The number quoted by the Ukrainian government is the result of a UN report, and not the result of arbitrariness. This is the second aspect of the Russian retaliation, with the announcement that the country is withdrawing from the agreement on grain exports through the Black Sea, established in July 2022, mediated by the UN and Turkey. The agreement needed to be renewed periodically and the Russian government announced that it will leave definitively and that the talks will be closed, at least until the security of the Crimean bridge is “guaranteed”.
Before the war, more than seventy million tons of wheat transited through the Black Sea, more than 10% of the world’s entire cereal production, not to mention other cereals and products. Both Ukraine and Russia are huge agricultural producers, with Ukraine historically being called the “breadbasket of Europe”. The agreement facilitated the export of about five million tons of cereals per month, meeting part of the world’s demand even in the midst of the conflict.
world problems
The Russian justification for withdrawing from the agreement was not officially the attack on the bridge, of course, that would be assuming weakness. Indeed, the Russian government vehemently denied the connection between the attack and the decision. According to the Kremlin’s announcement, the withdrawal was due to the alleged continuing difficulties for Russian exports of agricultural products and fertilizers. The decision, for whatever reason, will again bring the specter of galloping inflation and food shortages to some regions of the globe.
The regions most affected at first are the Middle East and East Africa, regions that are large importers of wheat and whose main suppliers are Ukraine and Russia. Even before the war, for example, Egypt imported about 90% of its wheat from the two countries via the Black Sea. Suspension of the agreement will mean greater risk for operations, consequently higher costs and lower quantities, substantially increasing prices.
Even the possibility of overland export via Europe is problematic. Ukrainian infrastructure is geared towards the port of Odessa. Furthermore, European farmers and producers have already protested in recent months against the entry of Ukrainian products. Because they don’t follow European Union standards, they arrive much cheaper and affect the competitiveness of local producers, whose solidarity with the Ukrainians can go far, but not that far.

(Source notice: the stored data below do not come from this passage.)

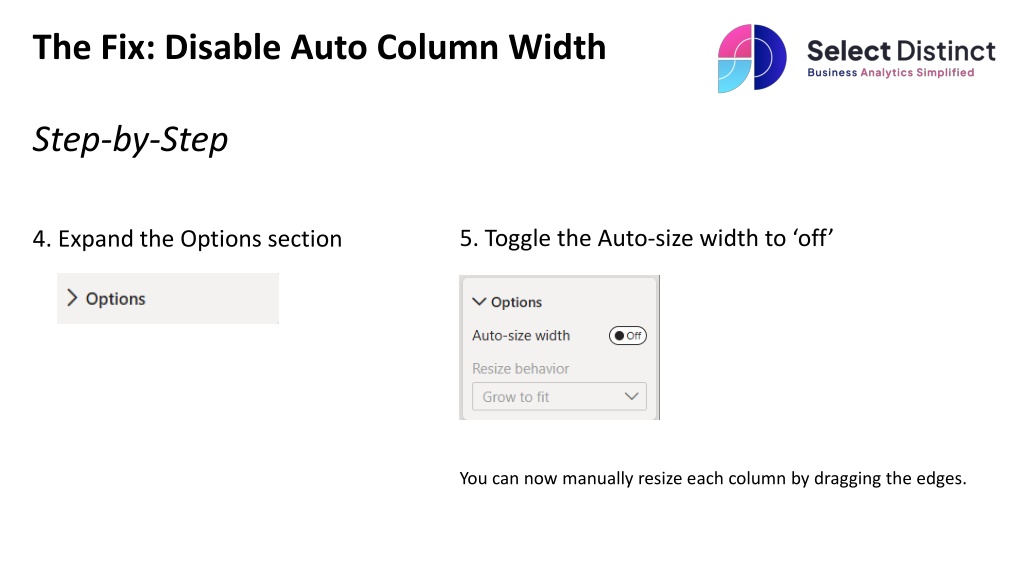Click the Resize behavior dropdown arrow
Screen dimensions: 1024x576
(631, 397)
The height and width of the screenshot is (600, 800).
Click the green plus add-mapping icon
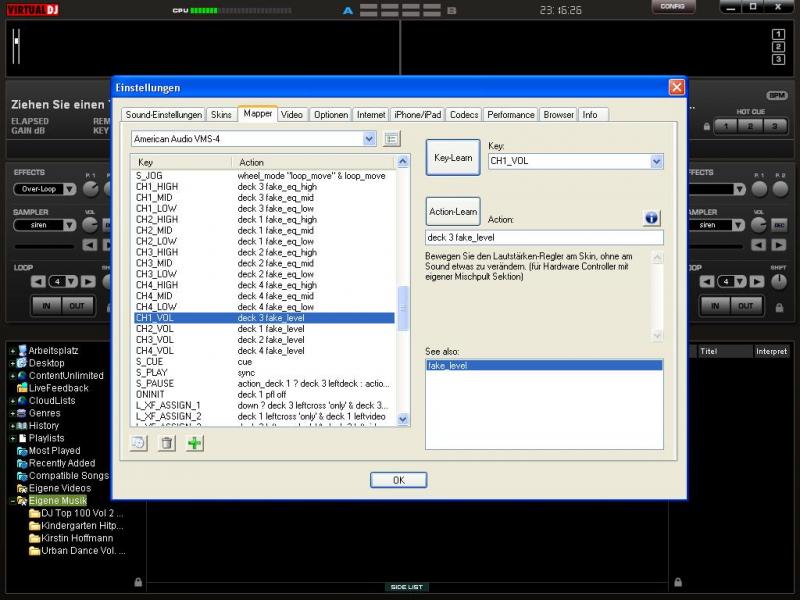195,443
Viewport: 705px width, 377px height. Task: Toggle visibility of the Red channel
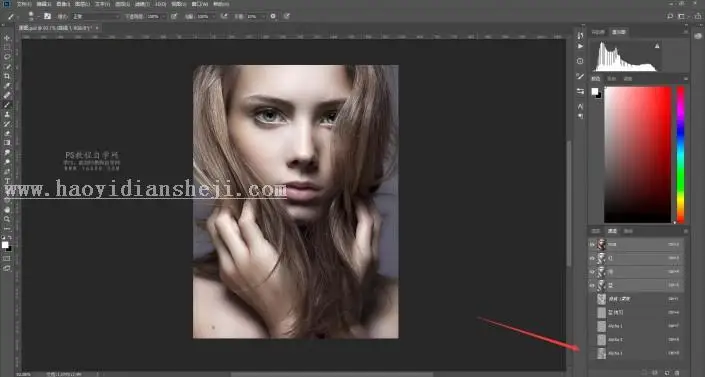click(592, 258)
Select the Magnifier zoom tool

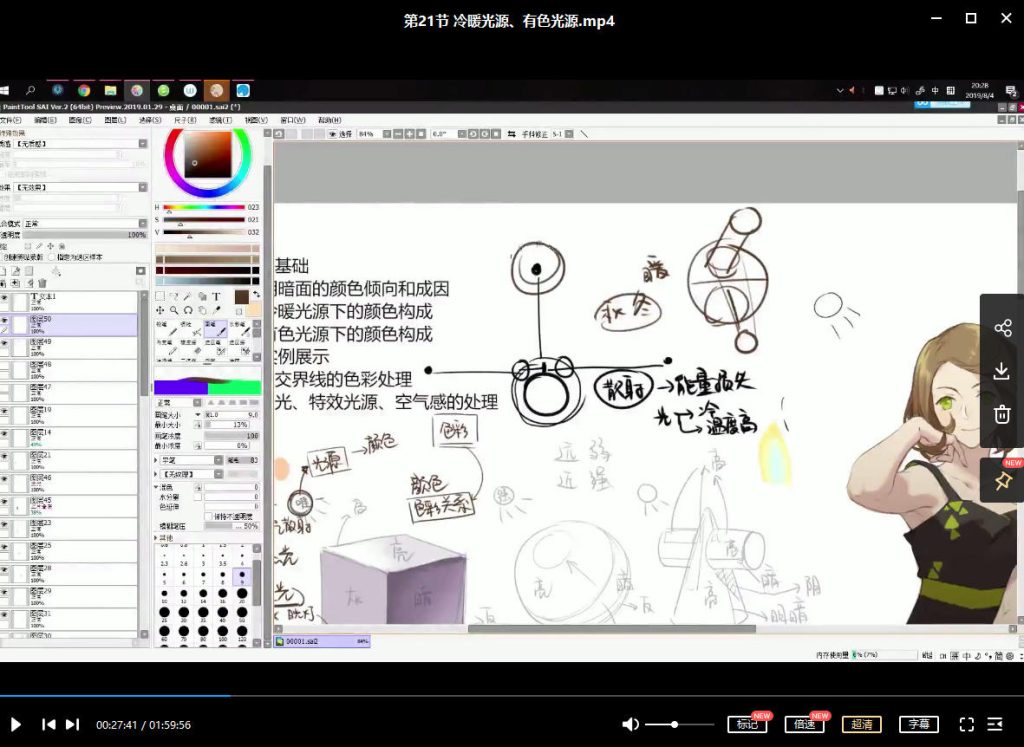pyautogui.click(x=174, y=310)
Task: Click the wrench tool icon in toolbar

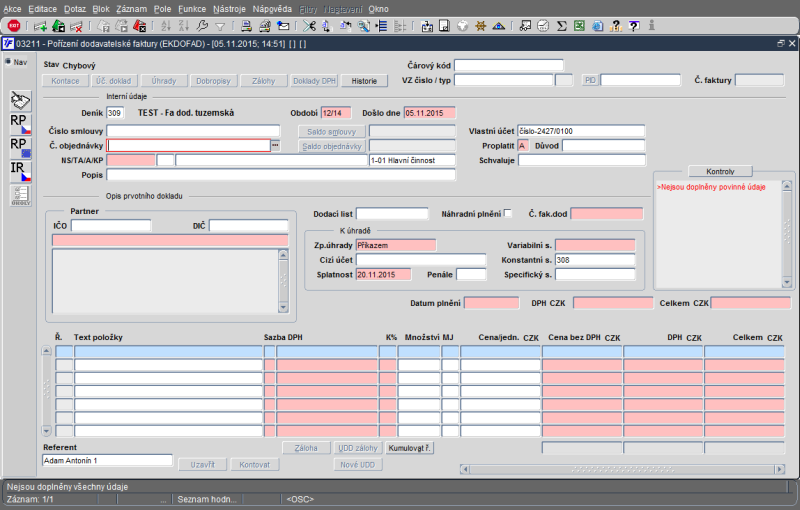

Ukraine will work on the image that Russia’s withdrawal from the agreement means that the country does not care about the rest of the world, unlike the Ukrainians. They may try to make their own export corridor viable. Even if they succeed, the short term will be one of uncertainty and instability. As always in history, those who will pay for this instability will be the poorest and already affected by the conflict, even if indirectly.